I've been unfashionably and wrongly bearish on India for a very long time. Back in the spring, I thought there was a real risk of a hard landing for the economy and felt the Sensex could go below 8,000. It never did.

Then in May, I agreed that the economy was turning up and the election result was excellent news, but felt there could be a relapse later in the year. I concluded the index was overstretched at 14,000 and there would be a chance to buy in cheaper. So far this hasn't appeared.

At 17,000, the Sensex is up 110% from the bottom. While some of my other calls have done as well or better, being negative on this was clearly a big miss on my part. So I want to look at why I got this one wrong and to tell you why I still have reservations about India

India's impressive turnaround

First, let's put into context why the Indian stock market has performed so well. Notice the huge jump in mid-May on the chart below. That's foreign investors piling into the market the day that the Congress party won a dominant share of the seats in parliament.

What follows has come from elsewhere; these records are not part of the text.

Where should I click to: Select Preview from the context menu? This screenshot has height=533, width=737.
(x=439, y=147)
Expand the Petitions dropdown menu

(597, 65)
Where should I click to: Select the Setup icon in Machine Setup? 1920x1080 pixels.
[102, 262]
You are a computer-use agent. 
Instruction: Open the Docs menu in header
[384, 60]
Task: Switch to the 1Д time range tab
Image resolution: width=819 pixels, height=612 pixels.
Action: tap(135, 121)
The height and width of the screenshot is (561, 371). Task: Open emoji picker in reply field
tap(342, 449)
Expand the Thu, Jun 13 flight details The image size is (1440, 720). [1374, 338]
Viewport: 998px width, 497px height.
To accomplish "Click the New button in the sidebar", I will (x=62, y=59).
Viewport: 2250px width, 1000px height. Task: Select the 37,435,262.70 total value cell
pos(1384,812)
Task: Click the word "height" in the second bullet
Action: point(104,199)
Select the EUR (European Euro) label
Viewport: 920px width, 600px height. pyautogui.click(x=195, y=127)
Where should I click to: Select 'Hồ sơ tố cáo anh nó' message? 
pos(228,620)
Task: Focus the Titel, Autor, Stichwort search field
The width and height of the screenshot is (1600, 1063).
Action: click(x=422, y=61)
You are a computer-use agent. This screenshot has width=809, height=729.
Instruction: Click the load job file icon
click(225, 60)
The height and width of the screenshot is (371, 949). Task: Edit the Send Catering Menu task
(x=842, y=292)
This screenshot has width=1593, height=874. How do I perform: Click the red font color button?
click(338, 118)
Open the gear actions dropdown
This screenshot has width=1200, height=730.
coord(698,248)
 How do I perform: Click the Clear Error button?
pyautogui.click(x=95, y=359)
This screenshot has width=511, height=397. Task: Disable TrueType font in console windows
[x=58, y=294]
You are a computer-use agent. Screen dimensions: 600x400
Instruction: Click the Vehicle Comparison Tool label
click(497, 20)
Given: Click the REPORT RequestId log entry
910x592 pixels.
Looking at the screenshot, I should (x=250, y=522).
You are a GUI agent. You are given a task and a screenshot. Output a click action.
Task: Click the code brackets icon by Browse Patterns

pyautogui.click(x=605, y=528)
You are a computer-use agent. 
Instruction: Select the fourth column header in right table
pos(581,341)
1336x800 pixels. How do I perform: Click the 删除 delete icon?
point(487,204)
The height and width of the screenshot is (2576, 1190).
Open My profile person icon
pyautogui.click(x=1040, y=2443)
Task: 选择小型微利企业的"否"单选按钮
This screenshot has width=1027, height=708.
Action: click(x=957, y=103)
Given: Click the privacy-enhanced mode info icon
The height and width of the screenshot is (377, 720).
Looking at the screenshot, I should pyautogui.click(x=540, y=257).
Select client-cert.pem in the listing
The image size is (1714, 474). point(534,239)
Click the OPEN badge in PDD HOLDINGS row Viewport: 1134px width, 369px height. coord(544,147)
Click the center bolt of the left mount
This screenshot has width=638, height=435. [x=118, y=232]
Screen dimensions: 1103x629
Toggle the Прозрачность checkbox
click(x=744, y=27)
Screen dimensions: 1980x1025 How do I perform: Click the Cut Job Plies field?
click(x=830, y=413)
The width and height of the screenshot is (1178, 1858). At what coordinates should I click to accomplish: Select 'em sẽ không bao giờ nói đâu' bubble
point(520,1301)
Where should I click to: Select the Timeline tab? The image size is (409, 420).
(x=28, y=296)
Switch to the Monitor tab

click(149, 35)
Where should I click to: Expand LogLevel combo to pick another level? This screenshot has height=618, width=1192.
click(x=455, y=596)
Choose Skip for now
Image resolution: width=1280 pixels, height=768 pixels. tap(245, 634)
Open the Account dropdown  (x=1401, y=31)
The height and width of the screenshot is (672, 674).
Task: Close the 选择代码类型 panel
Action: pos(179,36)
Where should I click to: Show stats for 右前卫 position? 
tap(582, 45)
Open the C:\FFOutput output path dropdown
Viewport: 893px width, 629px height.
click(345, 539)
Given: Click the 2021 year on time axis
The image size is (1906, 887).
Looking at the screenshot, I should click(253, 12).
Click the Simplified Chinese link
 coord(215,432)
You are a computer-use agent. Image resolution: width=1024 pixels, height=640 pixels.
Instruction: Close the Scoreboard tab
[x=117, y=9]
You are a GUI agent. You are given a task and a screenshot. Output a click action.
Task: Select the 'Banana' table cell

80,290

Figure 1. India's Sensex benchmark


The victory was a game-changer that almost no-one expected. Going into the election, the Congress-led coalition was favoured to stay in power, but it was far from certain. And it definitely wasn't clear that Congress would be in a position to sideline many of their troublesome allies. So when they won convincingly, investors became much more optimistic about how well India will be governed and the prospect of reforms.

Around the same time, the economy turned around sharply, as the chart below of industrial production shows. A bad monsoon season has hurt the agricultural sector this summer, but annual GDP growth is still probably running at around 6%.

Figure 2. India industrial production, year-on-year percentage change


Why has India done better than expected? A big government spending push played a major role, while at least part of the answer lies in the credit markets. India's expansion over the last few years was accompanied by very robust growth in lending, as the chart below shows.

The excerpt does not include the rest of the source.